WHAT IS EXPECTED: Copy every record exactly as it appears in the data below.

EXCERPTED DATA:
........

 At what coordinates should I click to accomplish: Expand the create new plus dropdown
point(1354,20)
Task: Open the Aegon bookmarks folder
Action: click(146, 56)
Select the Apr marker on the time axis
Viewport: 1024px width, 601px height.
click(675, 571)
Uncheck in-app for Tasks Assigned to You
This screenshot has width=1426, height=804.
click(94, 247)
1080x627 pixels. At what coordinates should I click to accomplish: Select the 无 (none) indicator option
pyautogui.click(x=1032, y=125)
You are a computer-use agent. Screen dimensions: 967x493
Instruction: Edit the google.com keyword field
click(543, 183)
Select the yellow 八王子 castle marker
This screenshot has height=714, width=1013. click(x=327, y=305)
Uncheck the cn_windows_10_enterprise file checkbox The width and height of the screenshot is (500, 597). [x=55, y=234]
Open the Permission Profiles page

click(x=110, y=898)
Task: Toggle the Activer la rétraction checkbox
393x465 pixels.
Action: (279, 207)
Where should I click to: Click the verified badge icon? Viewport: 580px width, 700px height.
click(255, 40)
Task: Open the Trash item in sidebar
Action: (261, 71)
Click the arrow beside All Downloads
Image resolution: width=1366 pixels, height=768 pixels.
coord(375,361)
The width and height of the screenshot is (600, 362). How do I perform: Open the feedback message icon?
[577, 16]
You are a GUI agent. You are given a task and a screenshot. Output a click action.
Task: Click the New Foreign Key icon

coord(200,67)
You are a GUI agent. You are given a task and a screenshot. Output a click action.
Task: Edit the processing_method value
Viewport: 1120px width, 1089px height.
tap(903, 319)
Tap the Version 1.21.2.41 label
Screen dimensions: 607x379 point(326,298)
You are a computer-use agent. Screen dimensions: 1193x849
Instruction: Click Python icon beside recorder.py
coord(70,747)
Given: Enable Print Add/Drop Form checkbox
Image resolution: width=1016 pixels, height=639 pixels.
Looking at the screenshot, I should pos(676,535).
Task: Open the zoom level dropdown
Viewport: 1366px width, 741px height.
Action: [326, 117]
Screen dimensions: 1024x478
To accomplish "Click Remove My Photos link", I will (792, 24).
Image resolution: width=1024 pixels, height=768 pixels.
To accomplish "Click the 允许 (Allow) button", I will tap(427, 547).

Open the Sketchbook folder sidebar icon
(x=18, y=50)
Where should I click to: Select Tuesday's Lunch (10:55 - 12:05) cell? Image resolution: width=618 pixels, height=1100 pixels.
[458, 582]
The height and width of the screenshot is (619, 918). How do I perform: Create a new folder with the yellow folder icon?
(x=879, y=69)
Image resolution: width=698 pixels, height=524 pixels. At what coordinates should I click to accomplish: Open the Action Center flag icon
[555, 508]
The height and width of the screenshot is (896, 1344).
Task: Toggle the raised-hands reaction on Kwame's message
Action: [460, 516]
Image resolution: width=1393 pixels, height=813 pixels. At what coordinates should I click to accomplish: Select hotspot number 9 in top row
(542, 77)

........

SOLUTION TO THE PROBLEM:
 At what coordinates should I click to accomplish: Expand the create new plus dropdown
point(1354,20)
Task: Open the Aegon bookmarks folder
Action: click(146, 56)
Select the Apr marker on the time axis
Viewport: 1024px width, 601px height.
click(675, 571)
Uncheck in-app for Tasks Assigned to You
This screenshot has width=1426, height=804.
click(94, 247)
1080x627 pixels. At what coordinates should I click to accomplish: Select the 无 (none) indicator option
pyautogui.click(x=1032, y=125)
You are a computer-use agent. Screen dimensions: 967x493
Instruction: Edit the google.com keyword field
click(543, 183)
Select the yellow 八王子 castle marker
This screenshot has height=714, width=1013. click(x=327, y=305)
Uncheck the cn_windows_10_enterprise file checkbox The width and height of the screenshot is (500, 597). [x=55, y=234]
Open the Permission Profiles page

click(x=110, y=898)
Task: Toggle the Activer la rétraction checkbox
393x465 pixels.
Action: (279, 207)
Where should I click to: Click the verified badge icon? Viewport: 580px width, 700px height.
click(255, 40)
Task: Open the Trash item in sidebar
Action: (261, 71)
Click the arrow beside All Downloads
Image resolution: width=1366 pixels, height=768 pixels.
coord(375,361)
The width and height of the screenshot is (600, 362). How do I perform: Open the feedback message icon?
[577, 16]
You are a GUI agent. You are given a task and a screenshot. Output a click action.
Task: Click the New Foreign Key icon

coord(200,67)
You are a GUI agent. You are given a task and a screenshot. Output a click action.
Task: Edit the processing_method value
Viewport: 1120px width, 1089px height.
tap(903, 319)
Tap the Version 1.21.2.41 label
Screen dimensions: 607x379 point(326,298)
You are a computer-use agent. Screen dimensions: 1193x849
Instruction: Click Python icon beside recorder.py
coord(70,747)
Given: Enable Print Add/Drop Form checkbox
Image resolution: width=1016 pixels, height=639 pixels.
Looking at the screenshot, I should pos(676,535).
Task: Open the zoom level dropdown
Viewport: 1366px width, 741px height.
Action: [326, 117]
Screen dimensions: 1024x478
To accomplish "Click Remove My Photos link", I will (792, 24).
Image resolution: width=1024 pixels, height=768 pixels.
To accomplish "Click the 允许 (Allow) button", I will tap(427, 547).

Open the Sketchbook folder sidebar icon
(x=18, y=50)
Where should I click to: Select Tuesday's Lunch (10:55 - 12:05) cell? Image resolution: width=618 pixels, height=1100 pixels.
[458, 582]
The height and width of the screenshot is (619, 918). How do I perform: Create a new folder with the yellow folder icon?
(x=879, y=69)
Image resolution: width=698 pixels, height=524 pixels. At what coordinates should I click to accomplish: Open the Action Center flag icon
[555, 508]
The height and width of the screenshot is (896, 1344).
Task: Toggle the raised-hands reaction on Kwame's message
Action: [460, 516]
Image resolution: width=1393 pixels, height=813 pixels. At what coordinates should I click to accomplish: Select hotspot number 9 in top row
(542, 77)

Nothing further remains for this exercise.